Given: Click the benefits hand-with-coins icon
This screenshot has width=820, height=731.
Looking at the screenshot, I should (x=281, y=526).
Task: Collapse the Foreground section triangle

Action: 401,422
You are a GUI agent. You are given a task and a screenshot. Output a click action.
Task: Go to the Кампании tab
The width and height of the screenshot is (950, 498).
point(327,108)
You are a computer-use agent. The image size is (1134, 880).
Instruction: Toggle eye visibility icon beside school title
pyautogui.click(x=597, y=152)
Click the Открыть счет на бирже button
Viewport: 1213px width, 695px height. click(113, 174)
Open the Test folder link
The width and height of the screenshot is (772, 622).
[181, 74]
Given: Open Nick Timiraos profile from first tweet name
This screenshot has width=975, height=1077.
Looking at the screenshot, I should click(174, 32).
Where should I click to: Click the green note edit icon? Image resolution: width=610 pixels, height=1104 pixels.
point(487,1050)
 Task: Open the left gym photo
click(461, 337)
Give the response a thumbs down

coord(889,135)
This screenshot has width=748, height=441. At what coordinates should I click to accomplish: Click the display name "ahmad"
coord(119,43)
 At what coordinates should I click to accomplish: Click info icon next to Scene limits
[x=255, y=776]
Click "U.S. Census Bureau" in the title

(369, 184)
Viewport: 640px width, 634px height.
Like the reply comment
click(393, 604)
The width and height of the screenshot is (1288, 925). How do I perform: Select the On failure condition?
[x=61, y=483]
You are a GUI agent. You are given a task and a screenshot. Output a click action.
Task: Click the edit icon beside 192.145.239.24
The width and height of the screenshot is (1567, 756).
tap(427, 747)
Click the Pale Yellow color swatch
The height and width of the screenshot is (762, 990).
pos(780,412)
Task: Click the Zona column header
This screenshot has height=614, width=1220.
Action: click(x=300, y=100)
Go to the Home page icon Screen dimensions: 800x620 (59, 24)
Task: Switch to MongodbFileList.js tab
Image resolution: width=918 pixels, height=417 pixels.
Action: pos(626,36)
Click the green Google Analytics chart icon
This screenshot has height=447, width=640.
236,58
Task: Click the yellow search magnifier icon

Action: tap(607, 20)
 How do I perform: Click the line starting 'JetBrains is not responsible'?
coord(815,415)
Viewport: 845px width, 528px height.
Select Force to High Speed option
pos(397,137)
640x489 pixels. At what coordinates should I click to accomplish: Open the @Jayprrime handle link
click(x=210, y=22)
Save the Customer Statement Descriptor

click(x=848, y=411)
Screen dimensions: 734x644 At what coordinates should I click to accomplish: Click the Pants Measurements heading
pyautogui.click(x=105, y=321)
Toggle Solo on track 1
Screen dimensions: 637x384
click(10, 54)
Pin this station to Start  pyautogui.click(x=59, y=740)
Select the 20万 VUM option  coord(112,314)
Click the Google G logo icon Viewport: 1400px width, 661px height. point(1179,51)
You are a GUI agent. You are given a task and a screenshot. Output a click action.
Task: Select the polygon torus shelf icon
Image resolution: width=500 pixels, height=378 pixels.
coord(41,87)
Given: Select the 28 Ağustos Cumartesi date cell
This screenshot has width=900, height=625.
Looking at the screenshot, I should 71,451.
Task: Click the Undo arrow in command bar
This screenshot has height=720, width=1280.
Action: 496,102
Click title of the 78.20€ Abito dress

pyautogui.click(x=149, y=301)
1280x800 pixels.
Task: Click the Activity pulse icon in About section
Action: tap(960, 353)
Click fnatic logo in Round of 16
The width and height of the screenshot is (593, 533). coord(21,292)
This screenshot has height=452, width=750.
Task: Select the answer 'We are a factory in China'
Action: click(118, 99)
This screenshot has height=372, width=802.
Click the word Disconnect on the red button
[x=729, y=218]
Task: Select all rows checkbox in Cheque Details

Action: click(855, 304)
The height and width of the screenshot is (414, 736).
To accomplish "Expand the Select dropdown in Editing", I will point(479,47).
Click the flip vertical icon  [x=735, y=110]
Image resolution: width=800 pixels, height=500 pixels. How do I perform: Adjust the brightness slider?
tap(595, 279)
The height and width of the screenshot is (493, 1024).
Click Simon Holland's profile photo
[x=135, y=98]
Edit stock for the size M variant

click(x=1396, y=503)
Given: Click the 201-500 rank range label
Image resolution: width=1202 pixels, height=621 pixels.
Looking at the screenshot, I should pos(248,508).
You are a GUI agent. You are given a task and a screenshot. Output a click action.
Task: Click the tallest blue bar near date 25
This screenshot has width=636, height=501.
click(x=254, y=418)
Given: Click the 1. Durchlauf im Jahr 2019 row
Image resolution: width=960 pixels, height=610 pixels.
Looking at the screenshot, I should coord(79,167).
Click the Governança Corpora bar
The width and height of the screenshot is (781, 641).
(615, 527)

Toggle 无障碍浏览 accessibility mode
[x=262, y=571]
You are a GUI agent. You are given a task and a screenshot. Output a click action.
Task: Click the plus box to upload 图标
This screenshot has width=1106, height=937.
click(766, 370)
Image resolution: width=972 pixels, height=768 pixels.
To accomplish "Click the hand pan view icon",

**Task item**: All the data is to be copied over exactly as it stands.

**Solution to the problem**:
Given: Click the benefits hand-with-coins icon
This screenshot has width=820, height=731.
Looking at the screenshot, I should (x=281, y=526).
Task: Collapse the Foreground section triangle

Action: 401,422
You are a GUI agent. You are given a task and a screenshot. Output a click action.
Task: Go to the Кампании tab
The width and height of the screenshot is (950, 498).
point(327,108)
You are a computer-use agent. The image size is (1134, 880).
Instruction: Toggle eye visibility icon beside school title
pyautogui.click(x=597, y=152)
Click the Открыть счет на бирже button
Viewport: 1213px width, 695px height. click(113, 174)
Open the Test folder link
The width and height of the screenshot is (772, 622).
[181, 74]
Given: Open Nick Timiraos profile from first tweet name
This screenshot has width=975, height=1077.
Looking at the screenshot, I should click(174, 32).
Where should I click to: Click the green note edit icon? Image resolution: width=610 pixels, height=1104 pixels.
point(487,1050)
 Task: Open the left gym photo
click(461, 337)
Give the response a thumbs down

coord(889,135)
This screenshot has width=748, height=441. At what coordinates should I click to accomplish: Click the display name "ahmad"
coord(119,43)
 At what coordinates should I click to accomplish: Click info icon next to Scene limits
[x=255, y=776]
Click "U.S. Census Bureau" in the title

(369, 184)
Viewport: 640px width, 634px height.
Like the reply comment
click(393, 604)
The width and height of the screenshot is (1288, 925). How do I perform: Select the On failure condition?
[x=61, y=483]
You are a GUI agent. You are given a task and a screenshot. Output a click action.
Task: Click the edit icon beside 192.145.239.24
The width and height of the screenshot is (1567, 756).
tap(427, 747)
Click the Pale Yellow color swatch
The height and width of the screenshot is (762, 990).
pos(780,412)
Task: Click the Zona column header
This screenshot has height=614, width=1220.
Action: click(x=300, y=100)
Go to the Home page icon Screen dimensions: 800x620 (59, 24)
Task: Switch to MongodbFileList.js tab
Image resolution: width=918 pixels, height=417 pixels.
Action: pos(626,36)
Click the green Google Analytics chart icon
This screenshot has height=447, width=640.
236,58
Task: Click the yellow search magnifier icon

Action: tap(607, 20)
 How do I perform: Click the line starting 'JetBrains is not responsible'?
coord(815,415)
Viewport: 845px width, 528px height.
Select Force to High Speed option
pos(397,137)
640x489 pixels. At what coordinates should I click to accomplish: Open the @Jayprrime handle link
click(x=210, y=22)
Save the Customer Statement Descriptor

click(x=848, y=411)
Screen dimensions: 734x644 At what coordinates should I click to accomplish: Click the Pants Measurements heading
pyautogui.click(x=105, y=321)
Toggle Solo on track 1
Screen dimensions: 637x384
click(10, 54)
Pin this station to Start  pyautogui.click(x=59, y=740)
Select the 20万 VUM option  coord(112,314)
Click the Google G logo icon Viewport: 1400px width, 661px height. point(1179,51)
You are a GUI agent. You are given a task and a screenshot. Output a click action.
Task: Select the polygon torus shelf icon
Image resolution: width=500 pixels, height=378 pixels.
coord(41,87)
Given: Select the 28 Ağustos Cumartesi date cell
This screenshot has width=900, height=625.
Looking at the screenshot, I should 71,451.
Task: Click the Undo arrow in command bar
This screenshot has height=720, width=1280.
Action: 496,102
Click title of the 78.20€ Abito dress

pyautogui.click(x=149, y=301)
1280x800 pixels.
Task: Click the Activity pulse icon in About section
Action: tap(960, 353)
Click fnatic logo in Round of 16
The width and height of the screenshot is (593, 533). coord(21,292)
This screenshot has height=452, width=750.
Task: Select the answer 'We are a factory in China'
Action: click(118, 99)
This screenshot has height=372, width=802.
Click the word Disconnect on the red button
[x=729, y=218]
Task: Select all rows checkbox in Cheque Details

Action: click(855, 304)
The height and width of the screenshot is (414, 736).
To accomplish "Expand the Select dropdown in Editing", I will point(479,47).
Click the flip vertical icon  [x=735, y=110]
Image resolution: width=800 pixels, height=500 pixels. How do I perform: Adjust the brightness slider?
tap(595, 279)
The height and width of the screenshot is (493, 1024).
Click Simon Holland's profile photo
[x=135, y=98]
Edit stock for the size M variant

click(x=1396, y=503)
Given: Click the 201-500 rank range label
Image resolution: width=1202 pixels, height=621 pixels.
Looking at the screenshot, I should pos(248,508).
You are a GUI agent. You are given a task and a screenshot. Output a click action.
Task: Click the tallest blue bar near date 25
This screenshot has width=636, height=501.
click(x=254, y=418)
Given: Click the 1. Durchlauf im Jahr 2019 row
Image resolution: width=960 pixels, height=610 pixels.
Looking at the screenshot, I should coord(79,167).
Click the Governança Corpora bar
The width and height of the screenshot is (781, 641).
(615, 527)

Toggle 无障碍浏览 accessibility mode
[x=262, y=571]
You are a GUI agent. You are given a task and a screenshot. Output a click action.
Task: Click the plus box to upload 图标
This screenshot has width=1106, height=937.
click(766, 370)
Image resolution: width=972 pixels, height=768 pixels.
To accomplish "Click the hand pan view icon",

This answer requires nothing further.